*RECORDS SUPPLIED*:
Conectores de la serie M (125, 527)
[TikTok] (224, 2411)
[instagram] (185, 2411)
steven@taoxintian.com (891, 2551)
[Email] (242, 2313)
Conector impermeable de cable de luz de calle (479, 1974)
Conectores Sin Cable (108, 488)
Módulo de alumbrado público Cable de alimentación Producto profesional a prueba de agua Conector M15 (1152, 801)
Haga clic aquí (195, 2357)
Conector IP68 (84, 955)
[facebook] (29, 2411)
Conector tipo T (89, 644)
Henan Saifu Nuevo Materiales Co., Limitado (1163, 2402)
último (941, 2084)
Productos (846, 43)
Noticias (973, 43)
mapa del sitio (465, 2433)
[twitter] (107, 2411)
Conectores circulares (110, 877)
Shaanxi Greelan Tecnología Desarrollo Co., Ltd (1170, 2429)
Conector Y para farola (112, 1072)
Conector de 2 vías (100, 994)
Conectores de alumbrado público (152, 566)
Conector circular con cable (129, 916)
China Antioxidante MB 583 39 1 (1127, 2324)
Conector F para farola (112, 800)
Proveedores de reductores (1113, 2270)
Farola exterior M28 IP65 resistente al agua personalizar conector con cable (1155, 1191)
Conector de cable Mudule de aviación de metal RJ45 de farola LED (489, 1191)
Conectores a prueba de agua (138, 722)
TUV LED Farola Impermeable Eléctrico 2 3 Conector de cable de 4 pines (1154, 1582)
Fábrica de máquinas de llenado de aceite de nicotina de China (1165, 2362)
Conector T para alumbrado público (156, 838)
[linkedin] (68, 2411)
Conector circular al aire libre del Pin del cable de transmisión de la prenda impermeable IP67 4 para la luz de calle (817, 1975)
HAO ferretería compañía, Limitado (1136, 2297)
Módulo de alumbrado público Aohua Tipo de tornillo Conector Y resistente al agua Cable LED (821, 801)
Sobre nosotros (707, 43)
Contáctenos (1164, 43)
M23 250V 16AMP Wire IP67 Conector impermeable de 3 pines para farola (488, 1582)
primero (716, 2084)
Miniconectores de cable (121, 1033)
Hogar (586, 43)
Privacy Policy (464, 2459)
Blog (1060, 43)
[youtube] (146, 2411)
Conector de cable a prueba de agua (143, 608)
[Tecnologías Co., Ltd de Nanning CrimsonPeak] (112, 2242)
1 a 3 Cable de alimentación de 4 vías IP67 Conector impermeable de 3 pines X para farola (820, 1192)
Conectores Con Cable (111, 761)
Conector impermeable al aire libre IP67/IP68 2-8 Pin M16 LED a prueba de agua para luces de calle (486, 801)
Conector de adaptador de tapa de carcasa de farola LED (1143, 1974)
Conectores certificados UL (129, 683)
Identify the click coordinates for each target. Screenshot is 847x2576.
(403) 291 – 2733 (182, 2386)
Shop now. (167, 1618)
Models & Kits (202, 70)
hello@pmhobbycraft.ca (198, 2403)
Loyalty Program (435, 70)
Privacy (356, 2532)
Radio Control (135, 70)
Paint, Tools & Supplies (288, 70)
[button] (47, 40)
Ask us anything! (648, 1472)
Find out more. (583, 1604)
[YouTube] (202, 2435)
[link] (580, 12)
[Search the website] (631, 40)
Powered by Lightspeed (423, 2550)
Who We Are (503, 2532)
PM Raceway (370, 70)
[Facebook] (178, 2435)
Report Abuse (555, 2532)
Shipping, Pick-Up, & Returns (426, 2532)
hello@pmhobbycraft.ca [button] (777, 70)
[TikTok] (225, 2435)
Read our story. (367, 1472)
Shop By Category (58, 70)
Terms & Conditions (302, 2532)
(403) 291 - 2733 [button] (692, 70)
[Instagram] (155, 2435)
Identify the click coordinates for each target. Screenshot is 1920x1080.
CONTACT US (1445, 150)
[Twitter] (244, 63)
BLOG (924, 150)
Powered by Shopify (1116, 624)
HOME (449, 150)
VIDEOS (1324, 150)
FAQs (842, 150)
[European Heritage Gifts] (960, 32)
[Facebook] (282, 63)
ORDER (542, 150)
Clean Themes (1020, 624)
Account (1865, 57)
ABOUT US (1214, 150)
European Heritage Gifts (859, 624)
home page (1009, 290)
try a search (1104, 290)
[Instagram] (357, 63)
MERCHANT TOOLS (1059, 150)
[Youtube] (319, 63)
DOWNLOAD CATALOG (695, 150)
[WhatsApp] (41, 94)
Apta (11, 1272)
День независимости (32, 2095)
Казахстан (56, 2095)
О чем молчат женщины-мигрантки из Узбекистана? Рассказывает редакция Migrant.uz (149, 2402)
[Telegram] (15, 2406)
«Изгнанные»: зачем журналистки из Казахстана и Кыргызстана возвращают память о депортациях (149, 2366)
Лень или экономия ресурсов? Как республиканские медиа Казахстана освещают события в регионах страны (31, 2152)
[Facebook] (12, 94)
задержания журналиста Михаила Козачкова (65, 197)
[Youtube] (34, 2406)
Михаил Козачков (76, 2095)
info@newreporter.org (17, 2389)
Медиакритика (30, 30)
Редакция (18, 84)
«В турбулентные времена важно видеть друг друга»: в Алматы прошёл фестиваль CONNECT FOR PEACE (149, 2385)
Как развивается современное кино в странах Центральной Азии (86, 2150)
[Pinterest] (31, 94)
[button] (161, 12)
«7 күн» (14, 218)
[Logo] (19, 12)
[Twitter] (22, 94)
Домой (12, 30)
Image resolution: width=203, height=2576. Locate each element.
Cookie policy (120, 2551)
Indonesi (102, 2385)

*TASK OBJECTIVE*:
Please set down the whole listing above without altering a single line.

*RESULT OF THE TASK*:
Conectores de la serie M (125, 527)
[TikTok] (224, 2411)
[instagram] (185, 2411)
steven@taoxintian.com (891, 2551)
[Email] (242, 2313)
Conector impermeable de cable de luz de calle (479, 1974)
Conectores Sin Cable (108, 488)
Módulo de alumbrado público Cable de alimentación Producto profesional a prueba de agua Conector M15 (1152, 801)
Haga clic aquí (195, 2357)
Conector IP68 (84, 955)
[facebook] (29, 2411)
Conector tipo T (89, 644)
Henan Saifu Nuevo Materiales Co., Limitado (1163, 2402)
último (941, 2084)
Productos (846, 43)
Noticias (973, 43)
mapa del sitio (465, 2433)
[twitter] (107, 2411)
Conectores circulares (110, 877)
Shaanxi Greelan Tecnología Desarrollo Co., Ltd (1170, 2429)
Conector Y para farola (112, 1072)
Conector de 2 vías (100, 994)
Conectores de alumbrado público (152, 566)
Conector circular con cable (129, 916)
China Antioxidante MB 583 39 1 (1127, 2324)
Conector F para farola (112, 800)
Proveedores de reductores (1113, 2270)
Farola exterior M28 IP65 resistente al agua personalizar conector con cable (1155, 1191)
Conector de cable Mudule de aviación de metal RJ45 de farola LED (489, 1191)
Conectores a prueba de agua (138, 722)
TUV LED Farola Impermeable Eléctrico 2 3 Conector de cable de 4 pines (1154, 1582)
Fábrica de máquinas de llenado de aceite de nicotina de China (1165, 2362)
Conector T para alumbrado público (156, 838)
[linkedin] (68, 2411)
Conector circular al aire libre del Pin del cable de transmisión de la prenda impermeable IP67 4 para la luz de calle (817, 1975)
HAO ferretería compañía, Limitado (1136, 2297)
Módulo de alumbrado público Aohua Tipo de tornillo Conector Y resistente al agua Cable LED (821, 801)
Sobre nosotros (707, 43)
Contáctenos (1164, 43)
M23 250V 16AMP Wire IP67 Conector impermeable de 3 pines para farola (488, 1582)
primero (716, 2084)
Miniconectores de cable (121, 1033)
Hogar (586, 43)
Privacy Policy (464, 2459)
Blog (1060, 43)
[youtube] (146, 2411)
Conector de cable a prueba de agua (143, 608)
[Tecnologías Co., Ltd de Nanning CrimsonPeak] (112, 2242)
1 a 3 Cable de alimentación de 4 vías IP67 Conector impermeable de 3 pines X para farola (820, 1192)
Conectores Con Cable (111, 761)
Conector impermeable al aire libre IP67/IP68 2-8 Pin M16 LED a prueba de agua para luces de calle (486, 801)
Conector de adaptador de tapa de carcasa de farola LED (1143, 1974)
Conectores certificados UL (129, 683)
Identify the click coordinates for each target. Screenshot is 847x2576.
(403) 291 – 2733 (182, 2386)
Shop now. (167, 1618)
Models & Kits (202, 70)
hello@pmhobbycraft.ca (198, 2403)
Loyalty Program (435, 70)
Privacy (356, 2532)
Radio Control (135, 70)
Paint, Tools & Supplies (288, 70)
[button] (47, 40)
Ask us anything! (648, 1472)
Find out more. (583, 1604)
[YouTube] (202, 2435)
[link] (580, 12)
[Search the website] (631, 40)
Powered by Lightspeed (423, 2550)
Who We Are (503, 2532)
PM Raceway (370, 70)
[Facebook] (178, 2435)
Report Abuse (555, 2532)
Shipping, Pick-Up, & Returns (426, 2532)
hello@pmhobbycraft.ca [button] (777, 70)
[TikTok] (225, 2435)
Read our story. (367, 1472)
Shop By Category (58, 70)
Terms & Conditions (302, 2532)
(403) 291 - 2733 [button] (692, 70)
[Instagram] (155, 2435)
Identify the click coordinates for each target. Screenshot is 1920x1080.
CONTACT US (1445, 150)
[Twitter] (244, 63)
BLOG (924, 150)
Powered by Shopify (1116, 624)
HOME (449, 150)
VIDEOS (1324, 150)
FAQs (842, 150)
[European Heritage Gifts] (960, 32)
[Facebook] (282, 63)
ORDER (542, 150)
Clean Themes (1020, 624)
Account (1865, 57)
ABOUT US (1214, 150)
European Heritage Gifts (859, 624)
home page (1009, 290)
try a search (1104, 290)
[Instagram] (357, 63)
MERCHANT TOOLS (1059, 150)
[Youtube] (319, 63)
DOWNLOAD CATALOG (695, 150)
[WhatsApp] (41, 94)
Apta (11, 1272)
День независимости (32, 2095)
Казахстан (56, 2095)
О чем молчат женщины-мигрантки из Узбекистана? Рассказывает редакция Migrant.uz (149, 2402)
[Telegram] (15, 2406)
«Изгнанные»: зачем журналистки из Казахстана и Кыргызстана возвращают память о депортациях (149, 2366)
Лень или экономия ресурсов? Как республиканские медиа Казахстана освещают события в регионах страны (31, 2152)
[Facebook] (12, 94)
задержания журналиста Михаила Козачкова (65, 197)
[Youtube] (34, 2406)
Михаил Козачков (76, 2095)
info@newreporter.org (17, 2389)
Медиакритика (30, 30)
Редакция (18, 84)
«В турбулентные времена важно видеть друг друга»: в Алматы прошёл фестиваль CONNECT FOR PEACE (149, 2385)
Как развивается современное кино в странах Центральной Азии (86, 2150)
[Pinterest] (31, 94)
[button] (161, 12)
«7 күн» (14, 218)
[Logo] (19, 12)
[Twitter] (22, 94)
Домой (12, 30)
Image resolution: width=203, height=2576. Locate each element.
Cookie policy (120, 2551)
Indonesi (102, 2385)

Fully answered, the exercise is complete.